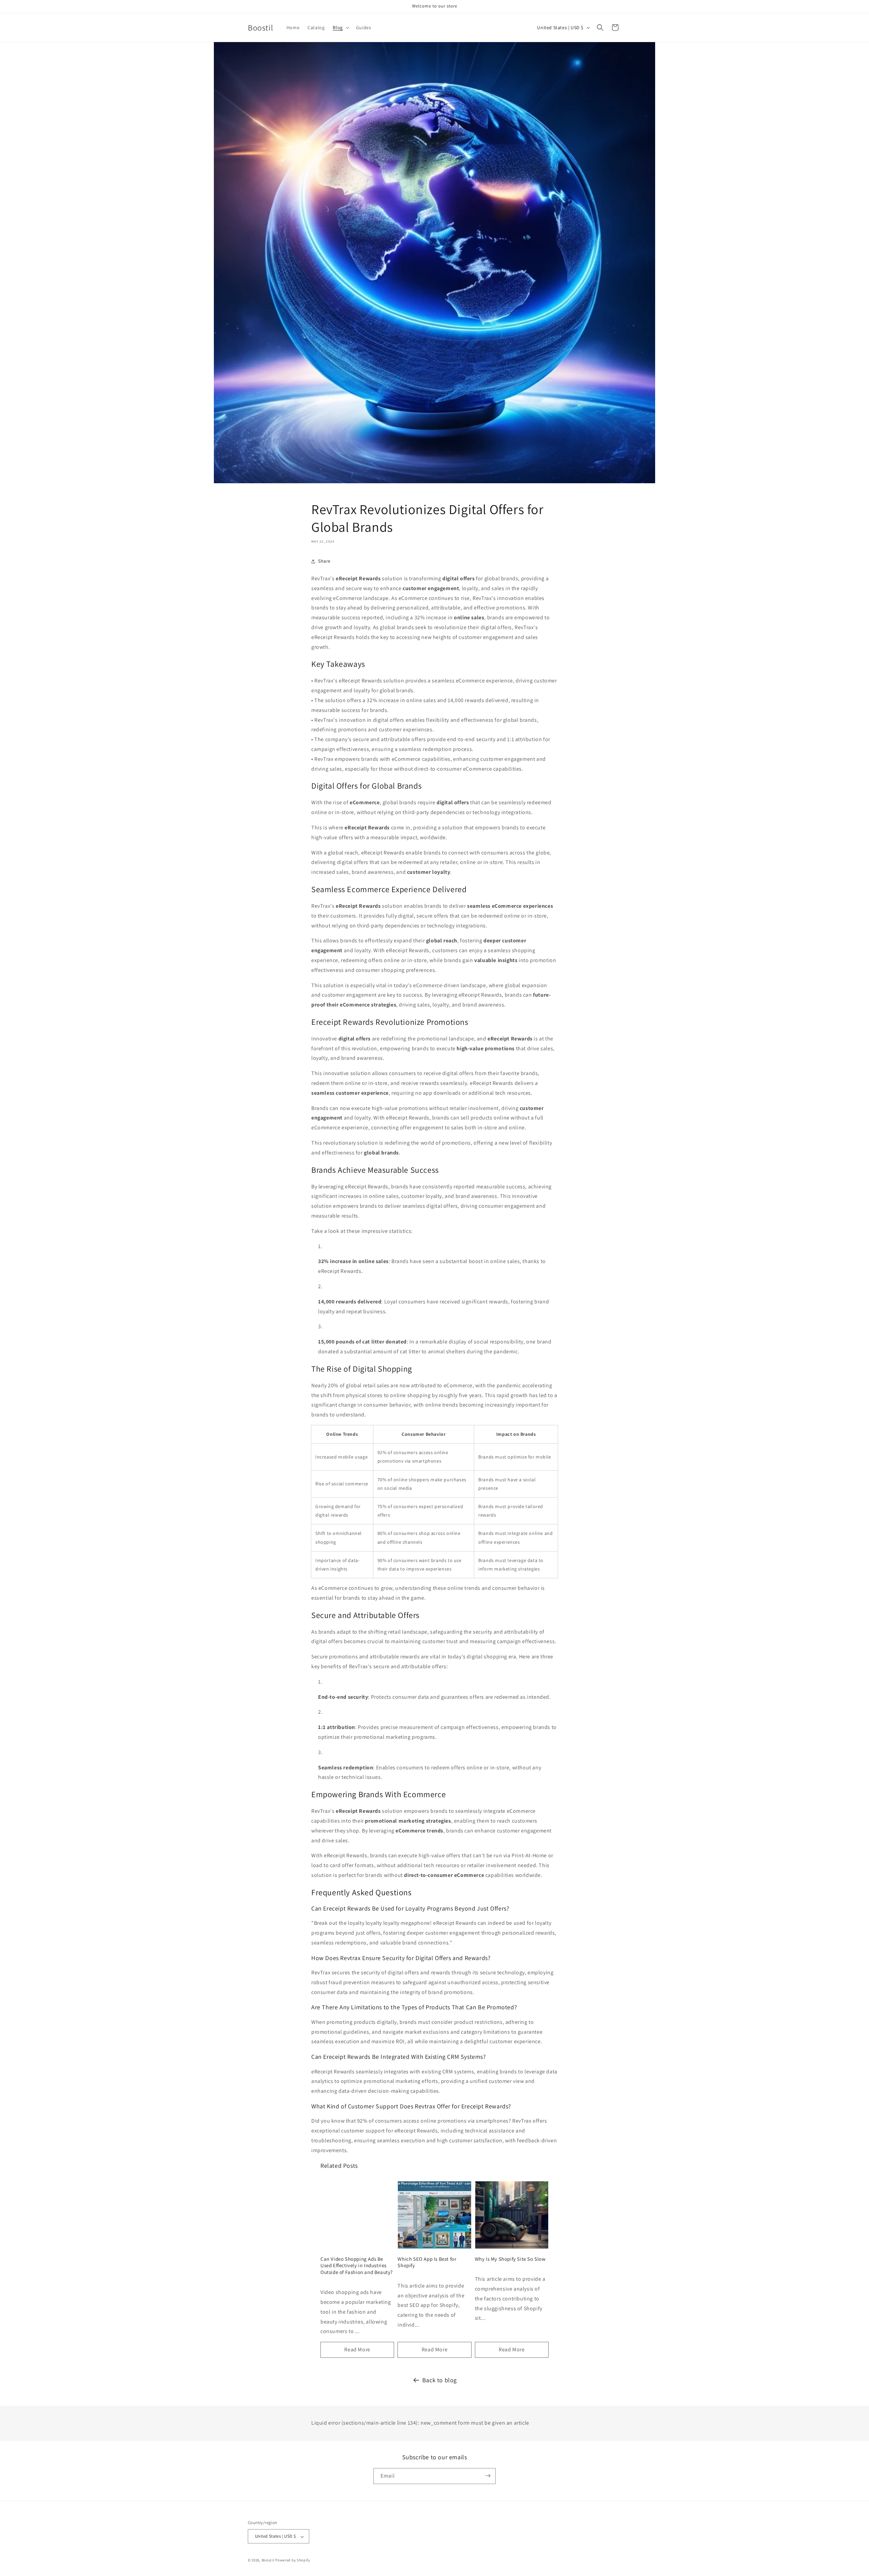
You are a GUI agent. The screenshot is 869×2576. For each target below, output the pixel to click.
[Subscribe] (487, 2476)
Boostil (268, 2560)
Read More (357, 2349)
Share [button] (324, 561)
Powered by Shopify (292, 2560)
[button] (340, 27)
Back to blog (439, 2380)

----------------

### Exercise prompt
Return the data above in its exact wording, with none of the pictures.

### Task result
You are a GUI agent. The screenshot is 869×2576. For each target below, output the pixel to click.
[Subscribe] (487, 2476)
Boostil (268, 2560)
Read More (357, 2349)
Share [button] (324, 561)
Powered by Shopify (292, 2560)
[button] (340, 27)
Back to blog (439, 2380)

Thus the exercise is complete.